Indeed. And this in turn should depend on the intended _use_ of this
definition. How will the "exemplar character sets" be used in text
processing and other applications?
> From UTS #35 (LDML): "The exemplar character set contains the commonly
> used letters for a given modern form of a language...
It says that the "letter" concept be interpreted broadly, but I don't
think we can count ZWJ, for example, as a letter without losing the whole
idea of a "letter" as opposite to a "character". On the other hand, I have
not seen any rationale for defining the set as a set of letters, or for
the odd-looking name "examplar character set" for that matter.
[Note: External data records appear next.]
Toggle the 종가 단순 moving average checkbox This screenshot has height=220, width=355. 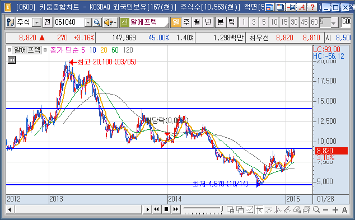[45, 50]
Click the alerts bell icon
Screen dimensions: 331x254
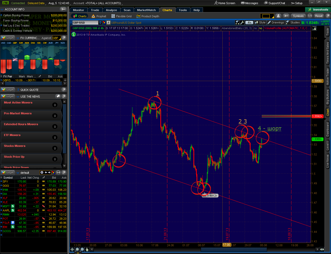278,16
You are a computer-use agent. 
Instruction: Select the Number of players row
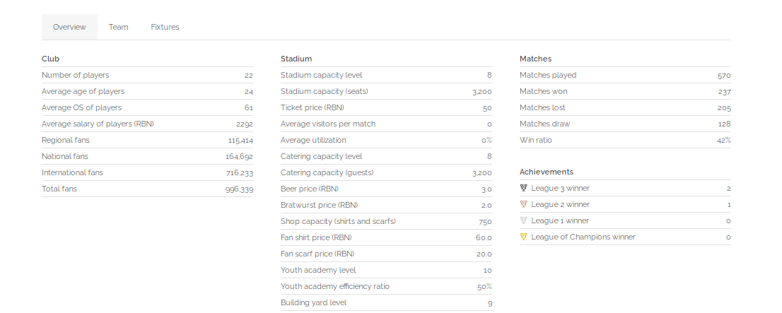click(147, 76)
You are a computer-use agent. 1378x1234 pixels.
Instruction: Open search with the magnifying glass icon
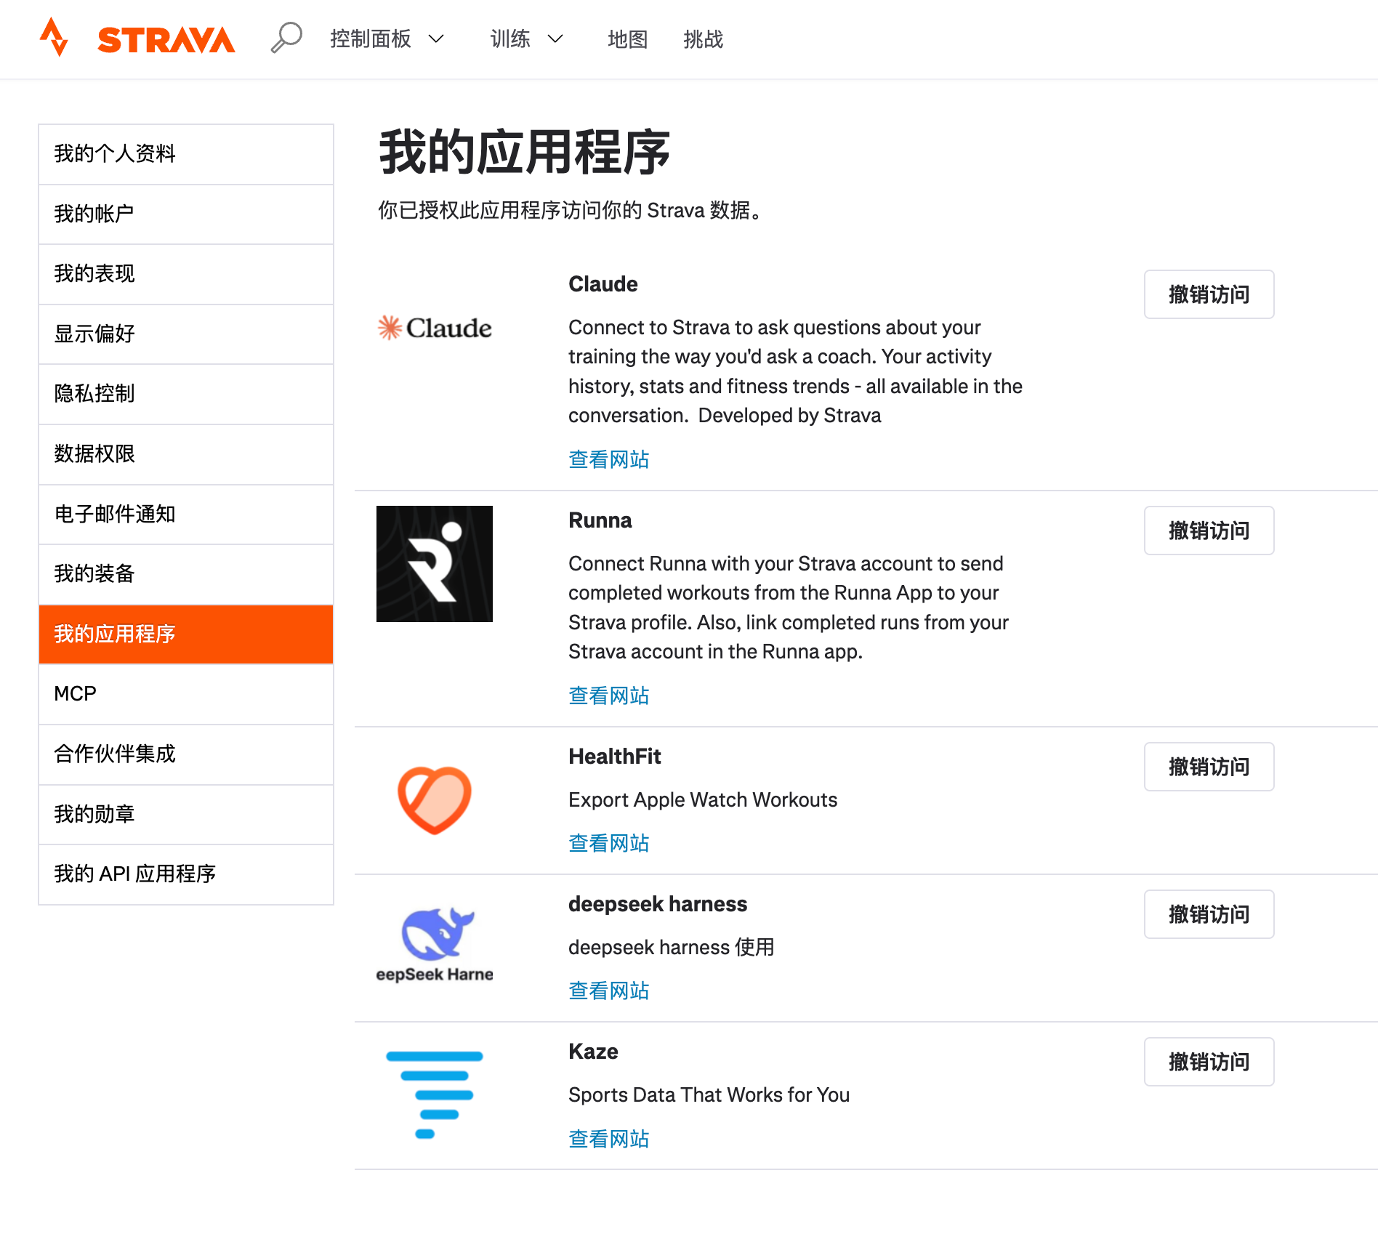click(286, 38)
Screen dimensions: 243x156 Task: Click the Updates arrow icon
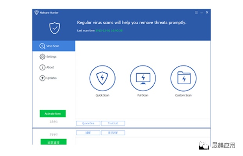(x=42, y=78)
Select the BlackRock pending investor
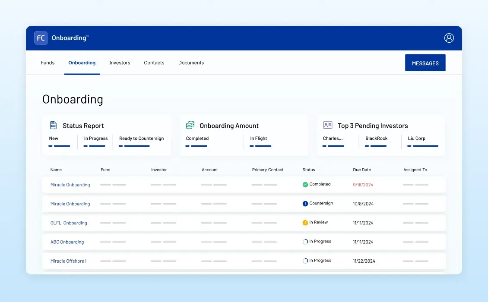 [376, 138]
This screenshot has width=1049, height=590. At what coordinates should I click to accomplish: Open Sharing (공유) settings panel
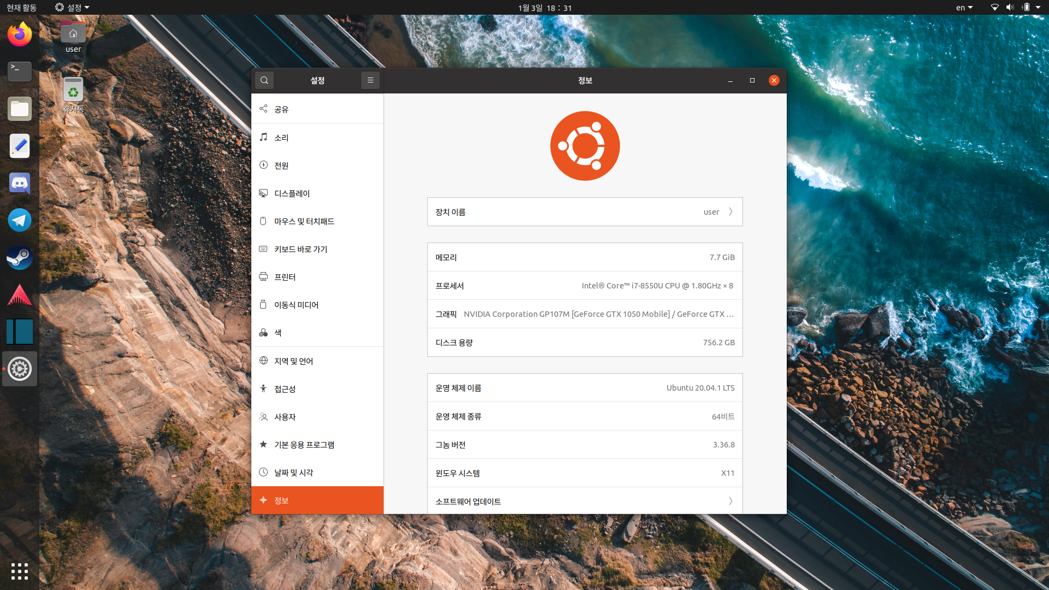point(317,109)
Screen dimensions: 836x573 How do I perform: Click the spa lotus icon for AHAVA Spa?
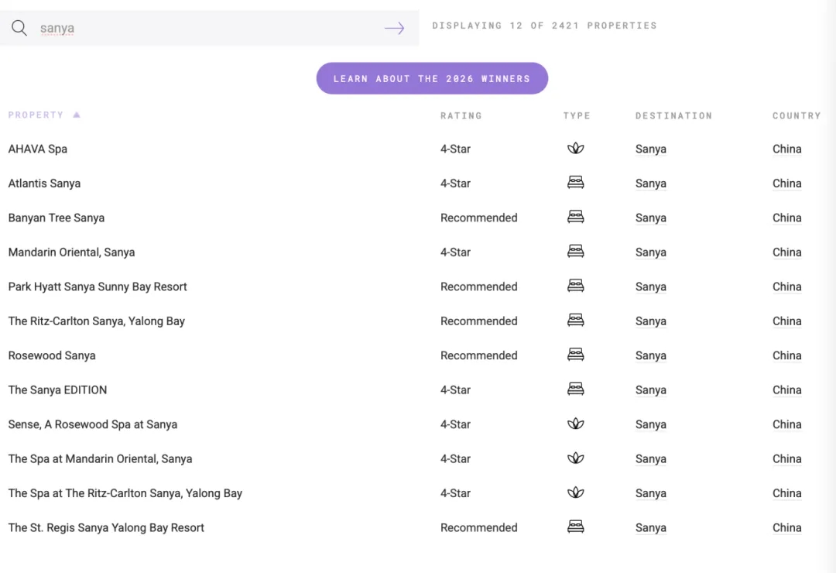575,149
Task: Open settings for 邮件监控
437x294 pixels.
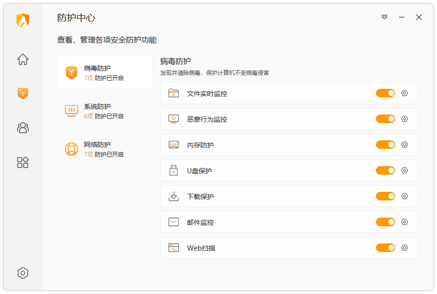Action: point(405,222)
I think we can all imagine many possible uses for information about the
use of characters in a language. The one mentioned first in the LDML
specification, namely the choice of encoding, does not sound like a
particularly important one in the Unicode context. The "charset
conversion" usage looks odd ("'Character set' considered harmful"), and it
probably means conversions between encodings. Then there's collation
mentioned, but I fail to see the relevance.
A considerably more informative definition is needed, and it should be
something that different people around the globe can understand in a
reasonably similar manner. I'm afraid the definitions of "exemplar
character sets" become rather useless, if they are set up according to
greatly varying criteria.
The concept "collection of characters used in a language" is vague and
fuzzy. The multitude of possible interpretations needs to be squeezed down
to a small set of manageable definitions, though I'm afraid just two (the
basic set and the auxiliary set) isn't quite enough.
I hope the discussions can start before people waste far too much time in
considering the sets and debating about them, without knowing what they
are actually trying to define. I'd like to suggest a concrete starting
point, namely to consider whether the following tentative definitions
would be a suitable basis:
- The set of characters that is regarded as the absolute minimum
for writing a language, including punctuation and controls.
Any application should support this set before it can be said
to support the language.
- The set of characters that are considered as the basic repertoire
for use in orthographically correct writing of the language,
without any ASCII-era compromises like ambiguous semantics for "-".
This means roughly speaking the characters you can expect to find
in books in the language for a general audience.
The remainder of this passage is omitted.